If you use the non-dependently typed parts of ATS it is no more verbose than most ML variants. If you use it without the GC then verbosity increased because you need to add calls to free memory. If you add proofs or dependent types then declaring those adds more. I've used it in moderately sized production programs and it's similar to using OCaml or other ML in terms of productivity. Once you're familiar with the language of course.

If I paraphrase what you said about Haskell it's true for ATS too:

    "but one of the lovely things about ATS is that despite its reputation as a difficult language, once certain key concepts are tackled, it's relatively easy to program rapidly and create real world products (with a considerably higher assurance of correctness than most languages provide)."

The key, like any language, is learning the concepts. I think people assume ATS is more difficult than it is is because much of the documentation and examples for it use a verbose style and heavy proofs. A post I wrote a while back attempts to gently introduce ATS dependent types and you can see that the non-dependently typed examples are very similar to any other ML language:

http://bluishcoder.co.nz/2010/09/01/dependent-types-in-ats.h...

bjz_ · on April 14, 2014

> If you use it without the GC then verbosity increased because you need to add calls to free memory

The issue is that is the default mode I would like to work in. Rust is designed to make that the natural mode of working, rather than the exception. Fast, deterministic operations should be easier and more succinct than the managed alternatives – in the context of a systems language that is.

> people assume ATS is more difficult than it is is because much of the documentation and examples for it use a verbose style and heavy proofs.

Then they need better docs. And a better website! And better marketing!

doublec · on April 14, 2014

It's interesting looking at the different design decisions of languages. One persons pro is another's con.

ATS2 has no GC as the default mode of working too. The only reason it is more verbose is because you need the call to free. ATS strives to be explicit in what it does so it's easier to read the code and know what is happening.

Languages with destructors or implicit function calls seem to lean towards the C++ downside of "What does this code really do" when looking at it. I dislike hidden code where there is no easily identifiable call to tell you something is happening.

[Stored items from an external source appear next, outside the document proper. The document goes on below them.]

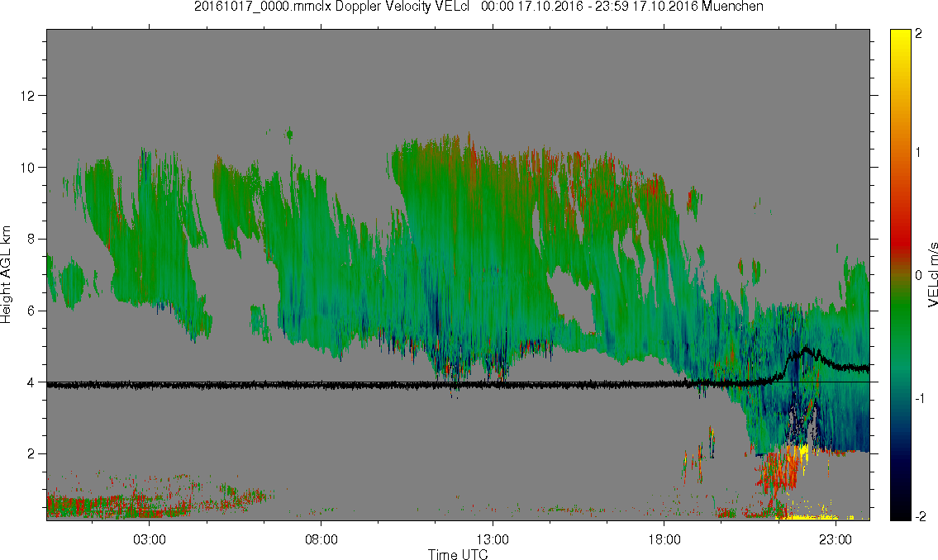Click the 2 km height tick label
This screenshot has height=560, width=938.
pos(31,454)
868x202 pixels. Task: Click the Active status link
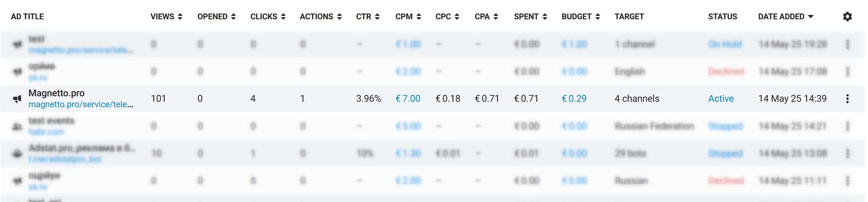coord(721,99)
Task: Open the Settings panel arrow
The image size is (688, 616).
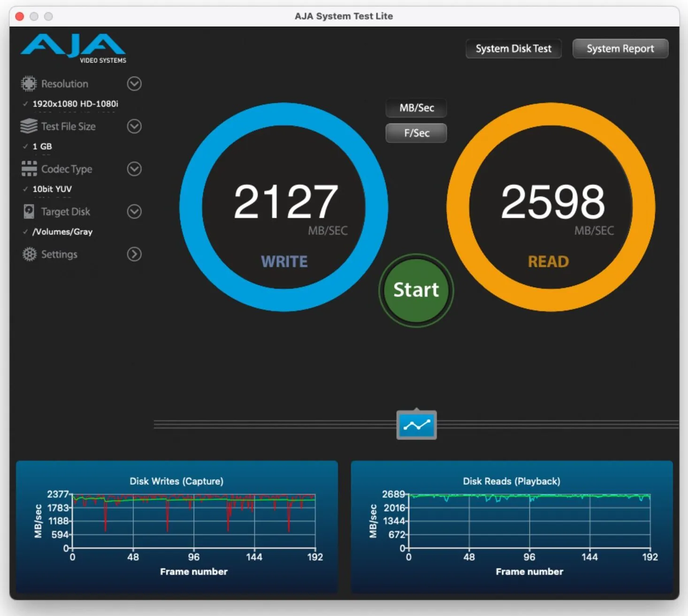Action: click(134, 254)
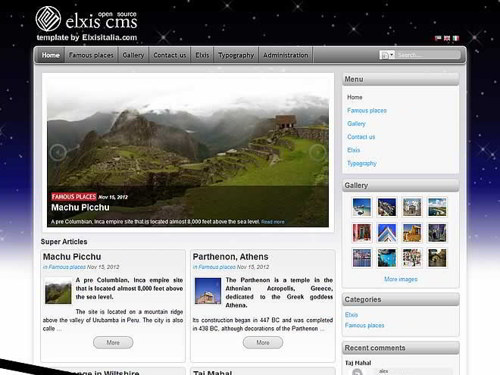Follow the More images gallery link
500x375 pixels.
click(x=401, y=279)
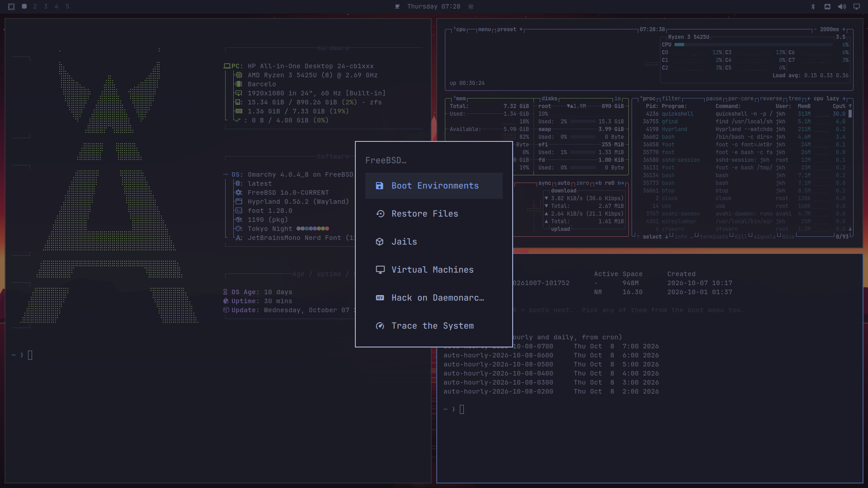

It's not all roses and unicorns with ATS either of course. What I really want is the next generation of dependently typed system languages which has learnt from the current ones.

bjz_ · on April 15, 2014

> you need the call to free

So how does ATS enforce memory safety? With Rust you have a bunch of library types that you can reuse that abstract away from the memory management for you. The types make sure you don't screw up. Unfortunately you can't prove things about the `unsafe` blocks, and have to rely on careful auditing, but that only needs to be done once, and then you have a nice, reusable abstraction. Bookkeeping sucks.

> What I really want is the next generation of dependently typed system languages which has learnt from the current ones.

Agreed. At the moment Rust suits me the best, but I definitely don't think it is the end of the road.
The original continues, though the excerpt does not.